Stored data
----

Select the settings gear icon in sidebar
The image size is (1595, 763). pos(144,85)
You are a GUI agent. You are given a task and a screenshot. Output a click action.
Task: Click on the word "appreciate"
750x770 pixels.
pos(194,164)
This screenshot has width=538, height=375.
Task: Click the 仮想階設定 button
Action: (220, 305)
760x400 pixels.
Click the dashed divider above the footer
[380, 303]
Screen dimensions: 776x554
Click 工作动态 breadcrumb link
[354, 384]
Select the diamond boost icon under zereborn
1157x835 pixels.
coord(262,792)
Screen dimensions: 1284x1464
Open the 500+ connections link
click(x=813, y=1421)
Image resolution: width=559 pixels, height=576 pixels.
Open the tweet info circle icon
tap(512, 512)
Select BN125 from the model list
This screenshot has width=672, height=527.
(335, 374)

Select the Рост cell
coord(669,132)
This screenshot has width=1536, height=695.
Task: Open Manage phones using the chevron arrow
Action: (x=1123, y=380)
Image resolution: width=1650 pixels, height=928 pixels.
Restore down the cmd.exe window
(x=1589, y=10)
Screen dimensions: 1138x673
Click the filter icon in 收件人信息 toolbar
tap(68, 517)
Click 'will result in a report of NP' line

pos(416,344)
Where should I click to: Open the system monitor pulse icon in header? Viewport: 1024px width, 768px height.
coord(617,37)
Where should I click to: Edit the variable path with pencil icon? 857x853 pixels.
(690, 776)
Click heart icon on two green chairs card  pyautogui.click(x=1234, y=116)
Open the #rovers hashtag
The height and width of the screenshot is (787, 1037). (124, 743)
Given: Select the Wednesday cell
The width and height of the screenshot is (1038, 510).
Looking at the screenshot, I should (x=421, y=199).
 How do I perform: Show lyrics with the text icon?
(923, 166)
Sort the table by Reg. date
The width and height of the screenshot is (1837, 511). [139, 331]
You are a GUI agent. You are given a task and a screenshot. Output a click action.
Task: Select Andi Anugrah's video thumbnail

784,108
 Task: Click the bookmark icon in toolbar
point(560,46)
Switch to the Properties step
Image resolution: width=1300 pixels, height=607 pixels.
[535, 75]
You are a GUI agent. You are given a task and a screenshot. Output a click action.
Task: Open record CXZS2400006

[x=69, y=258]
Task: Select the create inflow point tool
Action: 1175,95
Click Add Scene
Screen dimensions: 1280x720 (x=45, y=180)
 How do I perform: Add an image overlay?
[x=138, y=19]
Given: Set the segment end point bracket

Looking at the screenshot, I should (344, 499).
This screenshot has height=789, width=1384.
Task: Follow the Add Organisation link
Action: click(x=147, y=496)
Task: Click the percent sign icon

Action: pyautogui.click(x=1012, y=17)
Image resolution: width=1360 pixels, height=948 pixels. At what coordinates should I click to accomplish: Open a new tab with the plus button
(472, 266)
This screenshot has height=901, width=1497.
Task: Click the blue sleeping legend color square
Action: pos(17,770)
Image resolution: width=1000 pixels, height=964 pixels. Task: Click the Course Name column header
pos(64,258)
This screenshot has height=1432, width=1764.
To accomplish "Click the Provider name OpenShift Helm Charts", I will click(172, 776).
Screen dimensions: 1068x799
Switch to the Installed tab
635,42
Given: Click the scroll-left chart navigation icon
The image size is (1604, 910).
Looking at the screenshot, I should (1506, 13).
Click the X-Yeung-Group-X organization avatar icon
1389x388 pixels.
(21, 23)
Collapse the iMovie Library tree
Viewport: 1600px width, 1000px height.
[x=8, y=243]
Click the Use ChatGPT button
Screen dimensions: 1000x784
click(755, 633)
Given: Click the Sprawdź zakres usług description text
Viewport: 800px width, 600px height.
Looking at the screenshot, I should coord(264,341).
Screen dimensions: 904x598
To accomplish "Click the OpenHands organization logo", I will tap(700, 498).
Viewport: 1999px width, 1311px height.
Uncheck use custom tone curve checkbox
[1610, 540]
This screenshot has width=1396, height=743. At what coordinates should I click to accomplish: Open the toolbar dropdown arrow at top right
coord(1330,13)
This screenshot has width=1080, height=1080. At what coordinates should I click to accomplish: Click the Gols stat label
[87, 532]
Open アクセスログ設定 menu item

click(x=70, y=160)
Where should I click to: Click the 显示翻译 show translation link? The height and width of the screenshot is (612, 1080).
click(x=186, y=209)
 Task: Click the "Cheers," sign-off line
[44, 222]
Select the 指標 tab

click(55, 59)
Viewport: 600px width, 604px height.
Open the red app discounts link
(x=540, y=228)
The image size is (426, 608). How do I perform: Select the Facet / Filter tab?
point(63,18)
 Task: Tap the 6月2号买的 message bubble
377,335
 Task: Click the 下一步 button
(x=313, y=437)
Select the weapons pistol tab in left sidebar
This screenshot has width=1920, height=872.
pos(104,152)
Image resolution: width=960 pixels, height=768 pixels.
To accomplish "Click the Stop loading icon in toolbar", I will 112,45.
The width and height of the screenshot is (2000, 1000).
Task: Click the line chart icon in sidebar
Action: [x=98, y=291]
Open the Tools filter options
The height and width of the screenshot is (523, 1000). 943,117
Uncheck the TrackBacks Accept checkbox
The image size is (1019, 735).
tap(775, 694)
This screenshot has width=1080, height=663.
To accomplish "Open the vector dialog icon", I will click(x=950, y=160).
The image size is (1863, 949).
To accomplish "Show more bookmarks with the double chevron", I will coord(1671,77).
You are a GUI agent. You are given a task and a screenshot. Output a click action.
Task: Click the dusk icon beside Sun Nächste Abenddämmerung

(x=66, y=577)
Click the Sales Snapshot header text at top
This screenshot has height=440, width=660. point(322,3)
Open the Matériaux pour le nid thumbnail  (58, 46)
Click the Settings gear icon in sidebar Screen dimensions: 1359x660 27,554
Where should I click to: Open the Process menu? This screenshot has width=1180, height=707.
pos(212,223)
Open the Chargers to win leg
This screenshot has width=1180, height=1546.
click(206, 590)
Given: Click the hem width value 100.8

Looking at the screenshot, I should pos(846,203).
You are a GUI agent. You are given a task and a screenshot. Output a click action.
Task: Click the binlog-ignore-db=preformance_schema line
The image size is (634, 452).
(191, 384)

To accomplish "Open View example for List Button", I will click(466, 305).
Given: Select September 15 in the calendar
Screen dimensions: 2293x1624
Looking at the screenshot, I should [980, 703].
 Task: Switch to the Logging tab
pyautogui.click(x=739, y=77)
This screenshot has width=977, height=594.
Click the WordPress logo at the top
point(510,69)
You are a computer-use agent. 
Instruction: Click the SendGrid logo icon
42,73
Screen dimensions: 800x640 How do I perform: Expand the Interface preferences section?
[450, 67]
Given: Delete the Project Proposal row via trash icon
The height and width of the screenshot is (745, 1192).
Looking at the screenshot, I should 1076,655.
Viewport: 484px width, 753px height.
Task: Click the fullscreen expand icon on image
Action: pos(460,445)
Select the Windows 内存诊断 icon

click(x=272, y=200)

----

AIM OF THE TASK -
Please set down all of the records exactly.

RESPONSE TO THIS EXERCISE -
Select the settings gear icon in sidebar
The image size is (1595, 763). pos(144,85)
You are a GUI agent. You are given a task and a screenshot. Output a click action.
Task: Click on the word "appreciate"
750x770 pixels.
pos(194,164)
This screenshot has width=538, height=375.
Task: Click the 仮想階設定 button
Action: (220, 305)
760x400 pixels.
Click the dashed divider above the footer
[380, 303]
Screen dimensions: 776x554
Click 工作动态 breadcrumb link
[354, 384]
Select the diamond boost icon under zereborn
1157x835 pixels.
coord(262,792)
Screen dimensions: 1284x1464
Open the 500+ connections link
click(x=813, y=1421)
Image resolution: width=559 pixels, height=576 pixels.
Open the tweet info circle icon
tap(512, 512)
Select BN125 from the model list
This screenshot has width=672, height=527.
(335, 374)

Select the Рост cell
coord(669,132)
This screenshot has width=1536, height=695.
Task: Open Manage phones using the chevron arrow
Action: (x=1123, y=380)
Image resolution: width=1650 pixels, height=928 pixels.
Restore down the cmd.exe window
(x=1589, y=10)
Screen dimensions: 1138x673
Click the filter icon in 收件人信息 toolbar
tap(68, 517)
Click 'will result in a report of NP' line

pos(416,344)
Where should I click to: Open the system monitor pulse icon in header? Viewport: 1024px width, 768px height.
coord(617,37)
Where should I click to: Edit the variable path with pencil icon? 857x853 pixels.
(690, 776)
Click heart icon on two green chairs card  pyautogui.click(x=1234, y=116)
Open the #rovers hashtag
The height and width of the screenshot is (787, 1037). (124, 743)
Given: Select the Wednesday cell
The width and height of the screenshot is (1038, 510).
Looking at the screenshot, I should (x=421, y=199).
 How do I perform: Show lyrics with the text icon?
(923, 166)
Sort the table by Reg. date
The width and height of the screenshot is (1837, 511). [139, 331]
You are a GUI agent. You are given a task and a screenshot. Output a click action.
Task: Select Andi Anugrah's video thumbnail

784,108
 Task: Click the bookmark icon in toolbar
point(560,46)
Switch to the Properties step
Image resolution: width=1300 pixels, height=607 pixels.
[535, 75]
You are a GUI agent. You are given a task and a screenshot. Output a click action.
Task: Open record CXZS2400006

[x=69, y=258]
Task: Select the create inflow point tool
Action: 1175,95
Click Add Scene
Screen dimensions: 1280x720 (x=45, y=180)
 How do I perform: Add an image overlay?
[x=138, y=19]
Given: Set the segment end point bracket

Looking at the screenshot, I should (344, 499).
This screenshot has height=789, width=1384.
Task: Follow the Add Organisation link
Action: click(x=147, y=496)
Task: Click the percent sign icon

Action: pyautogui.click(x=1012, y=17)
Image resolution: width=1360 pixels, height=948 pixels. At what coordinates should I click to accomplish: Open a new tab with the plus button
(472, 266)
This screenshot has height=901, width=1497.
Task: Click the blue sleeping legend color square
Action: pos(17,770)
Image resolution: width=1000 pixels, height=964 pixels. Task: Click the Course Name column header
pos(64,258)
This screenshot has height=1432, width=1764.
To accomplish "Click the Provider name OpenShift Helm Charts", I will click(172, 776).
Screen dimensions: 1068x799
Switch to the Installed tab
635,42
Given: Click the scroll-left chart navigation icon
The image size is (1604, 910).
Looking at the screenshot, I should (1506, 13).
Click the X-Yeung-Group-X organization avatar icon
1389x388 pixels.
(21, 23)
Collapse the iMovie Library tree
Viewport: 1600px width, 1000px height.
[x=8, y=243]
Click the Use ChatGPT button
Screen dimensions: 1000x784
click(755, 633)
Given: Click the Sprawdź zakres usług description text
Viewport: 800px width, 600px height.
Looking at the screenshot, I should coord(264,341).
Screen dimensions: 904x598
To accomplish "Click the OpenHands organization logo", I will tap(700, 498).
Viewport: 1999px width, 1311px height.
Uncheck use custom tone curve checkbox
[1610, 540]
This screenshot has width=1396, height=743. At what coordinates should I click to accomplish: Open the toolbar dropdown arrow at top right
coord(1330,13)
This screenshot has width=1080, height=1080. At what coordinates should I click to accomplish: Click the Gols stat label
[87, 532]
Open アクセスログ設定 menu item

click(x=70, y=160)
Where should I click to: Click the 显示翻译 show translation link? The height and width of the screenshot is (612, 1080).
click(x=186, y=209)
 Task: Click the "Cheers," sign-off line
[44, 222]
Select the 指標 tab

click(55, 59)
Viewport: 600px width, 604px height.
Open the red app discounts link
(x=540, y=228)
The image size is (426, 608). How do I perform: Select the Facet / Filter tab?
point(63,18)
 Task: Tap the 6月2号买的 message bubble
377,335
 Task: Click the 下一步 button
(x=313, y=437)
Select the weapons pistol tab in left sidebar
This screenshot has width=1920, height=872.
pos(104,152)
Image resolution: width=960 pixels, height=768 pixels.
To accomplish "Click the Stop loading icon in toolbar", I will 112,45.
The width and height of the screenshot is (2000, 1000).
Task: Click the line chart icon in sidebar
Action: [x=98, y=291]
Open the Tools filter options
The height and width of the screenshot is (523, 1000). 943,117
Uncheck the TrackBacks Accept checkbox
The image size is (1019, 735).
tap(775, 694)
This screenshot has width=1080, height=663.
To accomplish "Open the vector dialog icon", I will click(x=950, y=160).
The image size is (1863, 949).
To accomplish "Show more bookmarks with the double chevron", I will coord(1671,77).
You are a GUI agent. You are given a task and a screenshot. Output a click action.
Task: Click the dusk icon beside Sun Nächste Abenddämmerung

(x=66, y=577)
Click the Sales Snapshot header text at top
This screenshot has height=440, width=660. point(322,3)
Open the Matériaux pour le nid thumbnail  (58, 46)
Click the Settings gear icon in sidebar Screen dimensions: 1359x660 27,554
Where should I click to: Open the Process menu? This screenshot has width=1180, height=707.
pos(212,223)
Open the Chargers to win leg
This screenshot has width=1180, height=1546.
click(206, 590)
Given: Click the hem width value 100.8

Looking at the screenshot, I should pos(846,203).
You are a GUI agent. You are given a task and a screenshot. Output a click action.
Task: Click the binlog-ignore-db=preformance_schema line
The image size is (634, 452).
(191, 384)

To accomplish "Open View example for List Button", I will click(466, 305).
Given: Select September 15 in the calendar
Screen dimensions: 2293x1624
Looking at the screenshot, I should [980, 703].
 Task: Switch to the Logging tab
pyautogui.click(x=739, y=77)
This screenshot has width=977, height=594.
Click the WordPress logo at the top
point(510,69)
You are a computer-use agent. 
Instruction: Click the SendGrid logo icon
42,73
Screen dimensions: 800x640 How do I perform: Expand the Interface preferences section?
[450, 67]
Given: Delete the Project Proposal row via trash icon
The height and width of the screenshot is (745, 1192).
Looking at the screenshot, I should 1076,655.
Viewport: 484px width, 753px height.
Task: Click the fullscreen expand icon on image
Action: pos(460,445)
Select the Windows 内存诊断 icon

click(x=272, y=200)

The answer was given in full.